In the query builder, objects appear as a flat list under the “All Objects” node. They’re listed by type, dimensions or measures. There’s no distinction between dimensions coming straight from a universe, and dimensions that are the result of variable calculations. The same applies to measures.

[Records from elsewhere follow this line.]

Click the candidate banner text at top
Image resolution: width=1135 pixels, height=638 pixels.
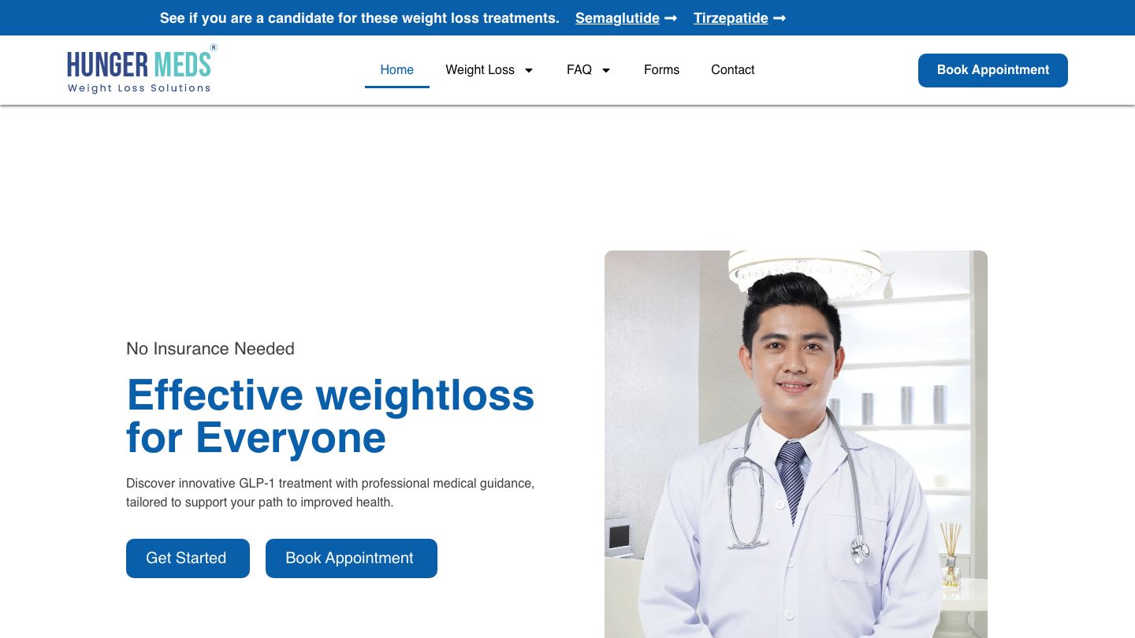(x=359, y=18)
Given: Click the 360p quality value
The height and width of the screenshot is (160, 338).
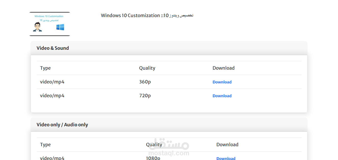Looking at the screenshot, I should [145, 82].
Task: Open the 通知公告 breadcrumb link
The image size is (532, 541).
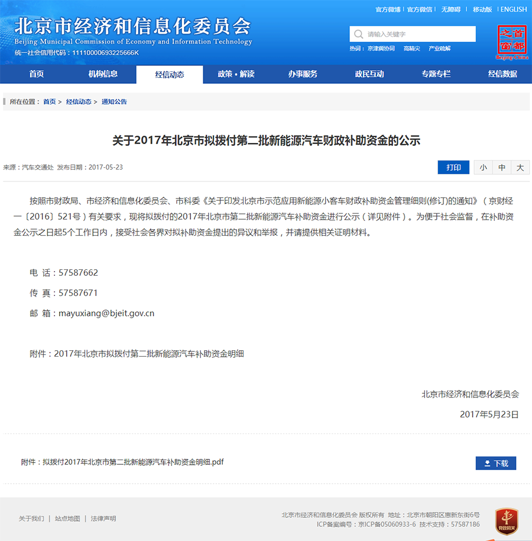Action: (114, 102)
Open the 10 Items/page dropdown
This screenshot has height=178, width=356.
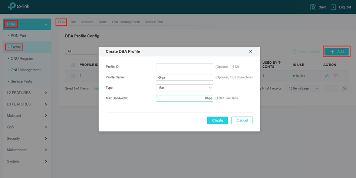click(304, 88)
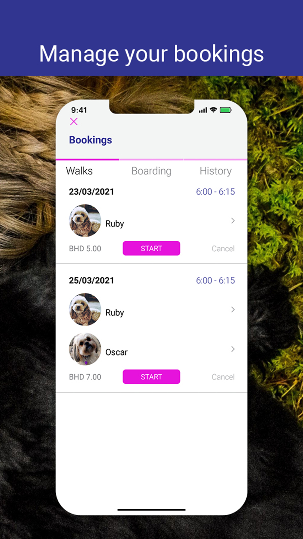This screenshot has height=539, width=303.
Task: Open Ruby's photo in 25/03/2021 booking
Action: [x=85, y=310]
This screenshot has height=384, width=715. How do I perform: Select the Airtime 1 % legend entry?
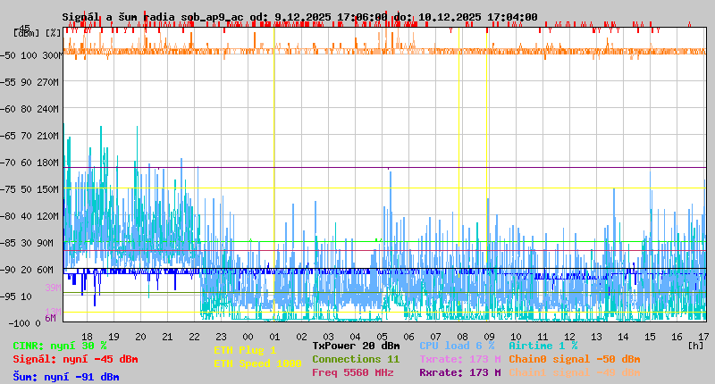(543, 346)

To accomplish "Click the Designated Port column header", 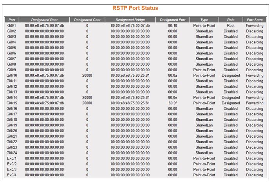I will coord(172,20).
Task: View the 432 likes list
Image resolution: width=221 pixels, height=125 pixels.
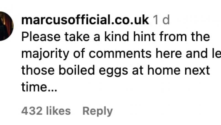Action: click(x=46, y=111)
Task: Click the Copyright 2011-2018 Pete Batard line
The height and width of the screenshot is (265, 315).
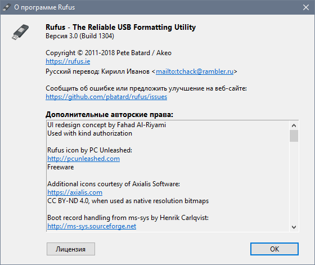Action: pyautogui.click(x=109, y=53)

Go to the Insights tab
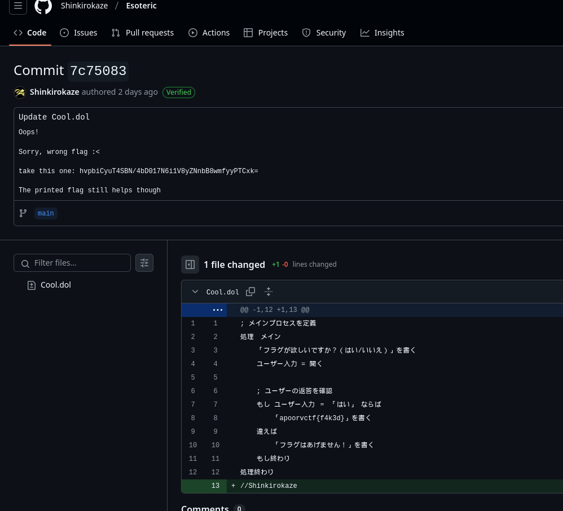click(382, 33)
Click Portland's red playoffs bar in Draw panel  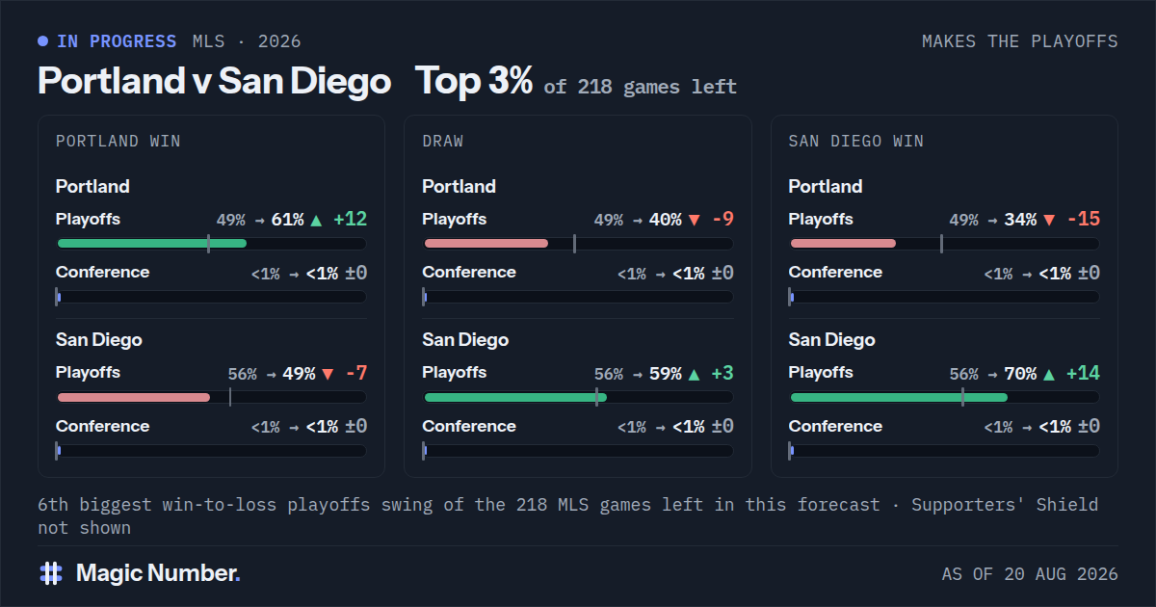(486, 243)
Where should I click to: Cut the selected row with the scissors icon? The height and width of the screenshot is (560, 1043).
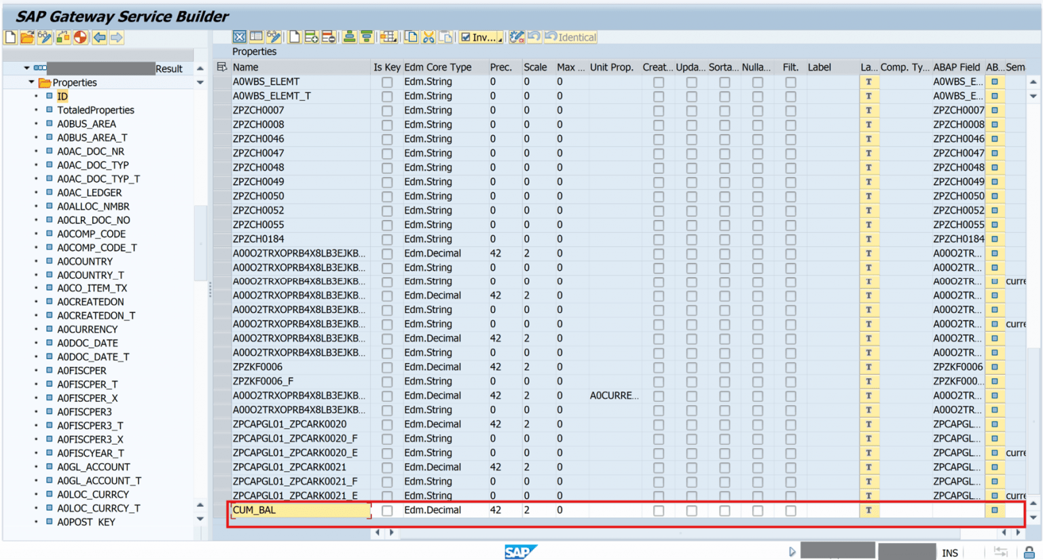429,37
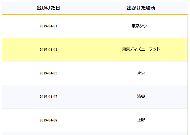Click the 出かけた日 column header

click(x=48, y=8)
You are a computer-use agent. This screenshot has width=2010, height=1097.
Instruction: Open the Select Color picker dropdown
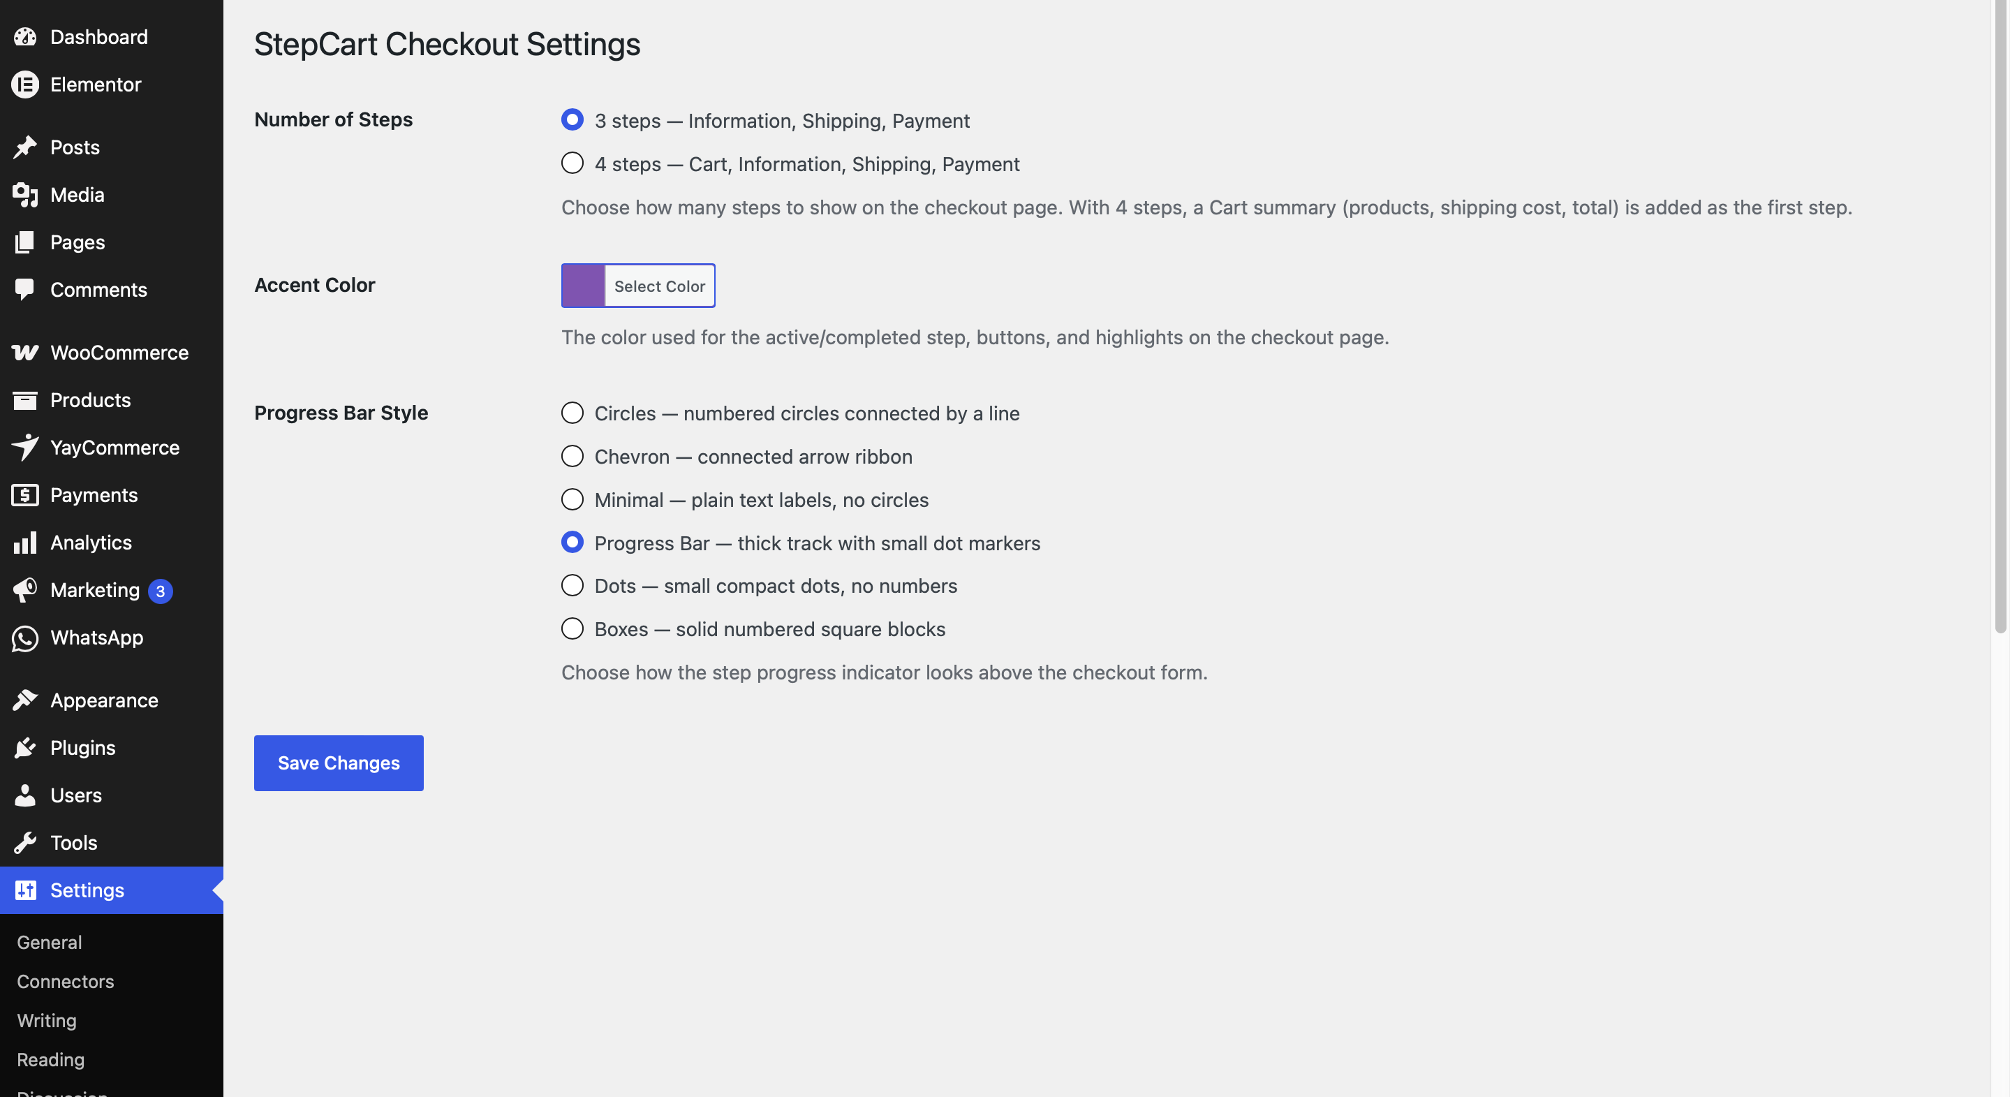click(659, 286)
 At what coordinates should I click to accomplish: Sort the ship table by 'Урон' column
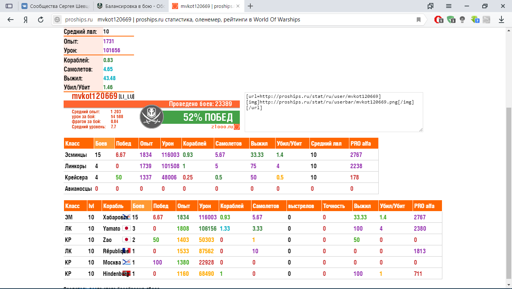coord(205,206)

Existing measures in the Web Intelligence document used as a data source don't require setting local aggregations in SAP Analytics Cloud.

Data Lifecycle

The Web Intelligence document controls the data that is displayed in SAP Analytics Cloud. When you refresh a story, the application fetches the latest instance from the Web Intelligence document. We recommend administrators to schedule regular refreshes to make sure the data stays up to date.

Document Lifecyle

If a Web Intelligence user edits the document and its objects, the SAP Analytics Cloud story displays a warning message on the visualizations that leverage these objects, prompting you to edit the model and the underlying query.

If Web Intelligence are consumed in SAP Analytics Cloud, make sure you don’t delete the document or its objects to avoid breaking the model that relies on the document or its objects.